Copy the records below without altering a single word.

[Records to use Boundary: Start]

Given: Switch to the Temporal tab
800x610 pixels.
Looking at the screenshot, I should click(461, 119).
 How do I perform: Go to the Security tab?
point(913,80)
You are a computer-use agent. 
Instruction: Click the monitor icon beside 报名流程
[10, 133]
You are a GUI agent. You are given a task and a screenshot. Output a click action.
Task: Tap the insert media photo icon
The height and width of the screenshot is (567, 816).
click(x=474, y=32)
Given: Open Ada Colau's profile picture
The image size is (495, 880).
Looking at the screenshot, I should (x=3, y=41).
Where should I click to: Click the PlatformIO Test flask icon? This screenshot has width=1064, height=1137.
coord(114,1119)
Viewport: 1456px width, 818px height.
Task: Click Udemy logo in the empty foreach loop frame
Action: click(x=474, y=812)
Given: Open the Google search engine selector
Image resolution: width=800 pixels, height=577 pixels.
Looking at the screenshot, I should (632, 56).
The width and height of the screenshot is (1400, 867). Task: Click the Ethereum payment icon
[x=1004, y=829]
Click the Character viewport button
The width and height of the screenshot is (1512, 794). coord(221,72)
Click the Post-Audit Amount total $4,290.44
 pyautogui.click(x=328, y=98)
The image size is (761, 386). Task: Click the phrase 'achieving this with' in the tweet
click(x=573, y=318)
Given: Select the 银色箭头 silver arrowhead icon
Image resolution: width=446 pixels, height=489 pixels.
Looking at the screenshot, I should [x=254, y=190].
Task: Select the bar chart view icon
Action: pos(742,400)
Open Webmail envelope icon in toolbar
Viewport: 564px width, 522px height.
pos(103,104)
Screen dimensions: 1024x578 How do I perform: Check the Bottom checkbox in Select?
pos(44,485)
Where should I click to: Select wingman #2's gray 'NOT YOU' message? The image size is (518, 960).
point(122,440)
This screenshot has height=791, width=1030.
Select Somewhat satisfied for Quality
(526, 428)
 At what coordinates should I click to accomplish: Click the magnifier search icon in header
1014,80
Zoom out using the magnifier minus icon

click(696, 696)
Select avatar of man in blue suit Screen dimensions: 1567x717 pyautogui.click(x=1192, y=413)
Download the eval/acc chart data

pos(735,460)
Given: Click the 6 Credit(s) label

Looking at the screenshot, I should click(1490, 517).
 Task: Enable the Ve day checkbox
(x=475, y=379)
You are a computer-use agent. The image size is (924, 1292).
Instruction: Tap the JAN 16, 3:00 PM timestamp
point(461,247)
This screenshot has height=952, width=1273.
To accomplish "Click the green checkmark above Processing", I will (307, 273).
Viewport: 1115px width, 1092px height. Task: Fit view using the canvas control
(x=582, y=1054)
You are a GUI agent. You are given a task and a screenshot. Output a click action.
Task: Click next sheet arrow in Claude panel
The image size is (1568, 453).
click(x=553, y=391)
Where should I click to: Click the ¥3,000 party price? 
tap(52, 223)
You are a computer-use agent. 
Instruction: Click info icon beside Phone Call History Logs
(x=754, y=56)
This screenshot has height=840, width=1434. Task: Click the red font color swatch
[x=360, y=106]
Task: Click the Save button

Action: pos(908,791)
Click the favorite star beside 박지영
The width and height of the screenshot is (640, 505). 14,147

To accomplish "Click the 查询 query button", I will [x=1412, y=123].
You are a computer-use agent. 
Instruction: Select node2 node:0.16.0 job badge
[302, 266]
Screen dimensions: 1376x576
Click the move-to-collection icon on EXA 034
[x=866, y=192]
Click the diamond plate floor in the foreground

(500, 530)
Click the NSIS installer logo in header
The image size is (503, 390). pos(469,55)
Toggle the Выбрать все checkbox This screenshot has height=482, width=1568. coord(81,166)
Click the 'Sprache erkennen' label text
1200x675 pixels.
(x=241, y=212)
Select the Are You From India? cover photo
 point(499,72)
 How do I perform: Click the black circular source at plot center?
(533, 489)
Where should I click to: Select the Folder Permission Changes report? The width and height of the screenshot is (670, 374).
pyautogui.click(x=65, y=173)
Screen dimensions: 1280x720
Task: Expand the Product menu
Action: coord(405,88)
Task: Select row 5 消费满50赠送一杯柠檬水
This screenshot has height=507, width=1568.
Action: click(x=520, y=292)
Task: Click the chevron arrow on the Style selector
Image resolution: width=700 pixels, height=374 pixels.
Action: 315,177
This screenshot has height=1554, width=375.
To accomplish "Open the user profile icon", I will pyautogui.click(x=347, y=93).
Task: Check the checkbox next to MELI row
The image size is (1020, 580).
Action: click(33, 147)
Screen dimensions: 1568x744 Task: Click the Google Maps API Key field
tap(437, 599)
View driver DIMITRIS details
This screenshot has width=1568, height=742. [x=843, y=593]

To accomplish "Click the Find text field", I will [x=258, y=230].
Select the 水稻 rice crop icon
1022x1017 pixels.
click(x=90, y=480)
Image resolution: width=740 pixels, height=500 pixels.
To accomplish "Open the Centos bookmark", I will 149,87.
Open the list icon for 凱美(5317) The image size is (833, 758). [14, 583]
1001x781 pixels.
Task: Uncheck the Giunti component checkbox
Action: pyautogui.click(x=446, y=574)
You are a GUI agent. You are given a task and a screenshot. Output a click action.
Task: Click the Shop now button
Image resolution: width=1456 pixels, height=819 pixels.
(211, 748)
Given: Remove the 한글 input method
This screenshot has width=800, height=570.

[Records to use Boundary: End]

Your response:
Given: Switch to the Temporal tab
800x610 pixels.
Looking at the screenshot, I should click(461, 119).
 How do I perform: Go to the Security tab?
point(913,80)
You are a computer-use agent. 
Instruction: Click the monitor icon beside 报名流程
[10, 133]
You are a GUI agent. You are given a task and a screenshot. Output a click action.
Task: Tap the insert media photo icon
The height and width of the screenshot is (567, 816).
click(x=474, y=32)
Given: Open Ada Colau's profile picture
The image size is (495, 880).
Looking at the screenshot, I should (x=3, y=41).
Where should I click to: Click the PlatformIO Test flask icon? This screenshot has width=1064, height=1137.
coord(114,1119)
Viewport: 1456px width, 818px height.
Task: Click Udemy logo in the empty foreach loop frame
Action: click(x=474, y=812)
Given: Open the Google search engine selector
Image resolution: width=800 pixels, height=577 pixels.
Looking at the screenshot, I should (632, 56).
The width and height of the screenshot is (1400, 867). Task: Click the Ethereum payment icon
[x=1004, y=829]
Click the Character viewport button
The width and height of the screenshot is (1512, 794). coord(221,72)
Click the Post-Audit Amount total $4,290.44
 pyautogui.click(x=328, y=98)
The image size is (761, 386). Task: Click the phrase 'achieving this with' in the tweet
click(x=573, y=318)
Given: Select the 银色箭头 silver arrowhead icon
Image resolution: width=446 pixels, height=489 pixels.
Looking at the screenshot, I should [x=254, y=190].
Task: Select the bar chart view icon
Action: pos(742,400)
Open Webmail envelope icon in toolbar
Viewport: 564px width, 522px height.
pos(103,104)
Screen dimensions: 1024x578 How do I perform: Check the Bottom checkbox in Select?
pos(44,485)
Where should I click to: Select wingman #2's gray 'NOT YOU' message? The image size is (518, 960).
point(122,440)
This screenshot has height=791, width=1030.
Select Somewhat satisfied for Quality
(526, 428)
 At what coordinates should I click to accomplish: Click the magnifier search icon in header
1014,80
Zoom out using the magnifier minus icon

click(696, 696)
Select avatar of man in blue suit Screen dimensions: 1567x717 pyautogui.click(x=1192, y=413)
Download the eval/acc chart data

pos(735,460)
Given: Click the 6 Credit(s) label

Looking at the screenshot, I should click(1490, 517).
 Task: Enable the Ve day checkbox
(x=475, y=379)
You are a computer-use agent. The image size is (924, 1292).
Instruction: Tap the JAN 16, 3:00 PM timestamp
point(461,247)
This screenshot has height=952, width=1273.
To accomplish "Click the green checkmark above Processing", I will (307, 273).
Viewport: 1115px width, 1092px height. Task: Fit view using the canvas control
(x=582, y=1054)
You are a GUI agent. You are given a task and a screenshot. Output a click action.
Task: Click next sheet arrow in Claude panel
The image size is (1568, 453).
click(x=553, y=391)
Where should I click to: Click the ¥3,000 party price? 
tap(52, 223)
You are a computer-use agent. 
Instruction: Click info icon beside Phone Call History Logs
(x=754, y=56)
This screenshot has height=840, width=1434. Task: Click the red font color swatch
[x=360, y=106]
Task: Click the Save button

Action: pos(908,791)
Click the favorite star beside 박지영
The width and height of the screenshot is (640, 505). 14,147

To accomplish "Click the 查询 query button", I will [x=1412, y=123].
You are a computer-use agent. 
Instruction: Select node2 node:0.16.0 job badge
[302, 266]
Screen dimensions: 1376x576
Click the move-to-collection icon on EXA 034
[x=866, y=192]
Click the diamond plate floor in the foreground

(500, 530)
Click the NSIS installer logo in header
The image size is (503, 390). pos(469,55)
Toggle the Выбрать все checkbox This screenshot has height=482, width=1568. coord(81,166)
Click the 'Sprache erkennen' label text
1200x675 pixels.
(x=241, y=212)
Select the Are You From India? cover photo
 point(499,72)
 How do I perform: Click the black circular source at plot center?
(533, 489)
Where should I click to: Select the Folder Permission Changes report? The width and height of the screenshot is (670, 374).
pyautogui.click(x=65, y=173)
Screen dimensions: 1280x720
Task: Expand the Product menu
Action: coord(405,88)
Task: Select row 5 消费满50赠送一杯柠檬水
This screenshot has height=507, width=1568.
Action: click(x=520, y=292)
Task: Click the chevron arrow on the Style selector
Image resolution: width=700 pixels, height=374 pixels.
Action: 315,177
This screenshot has height=1554, width=375.
To accomplish "Open the user profile icon", I will pyautogui.click(x=347, y=93).
Task: Check the checkbox next to MELI row
The image size is (1020, 580).
Action: click(33, 147)
Screen dimensions: 1568x744 Task: Click the Google Maps API Key field
tap(437, 599)
View driver DIMITRIS details
This screenshot has width=1568, height=742. [x=843, y=593]

To accomplish "Click the Find text field", I will [x=258, y=230].
Select the 水稻 rice crop icon
1022x1017 pixels.
click(x=90, y=480)
Image resolution: width=740 pixels, height=500 pixels.
To accomplish "Open the Centos bookmark", I will 149,87.
Open the list icon for 凱美(5317) The image size is (833, 758). [14, 583]
1001x781 pixels.
Task: Uncheck the Giunti component checkbox
Action: pyautogui.click(x=446, y=574)
You are a GUI agent. You are given a task and a screenshot. Output a click action.
Task: Click the Shop now button
Image resolution: width=1456 pixels, height=819 pixels.
(211, 748)
Given: Remove the 한글 input method
This screenshot has width=800, height=570.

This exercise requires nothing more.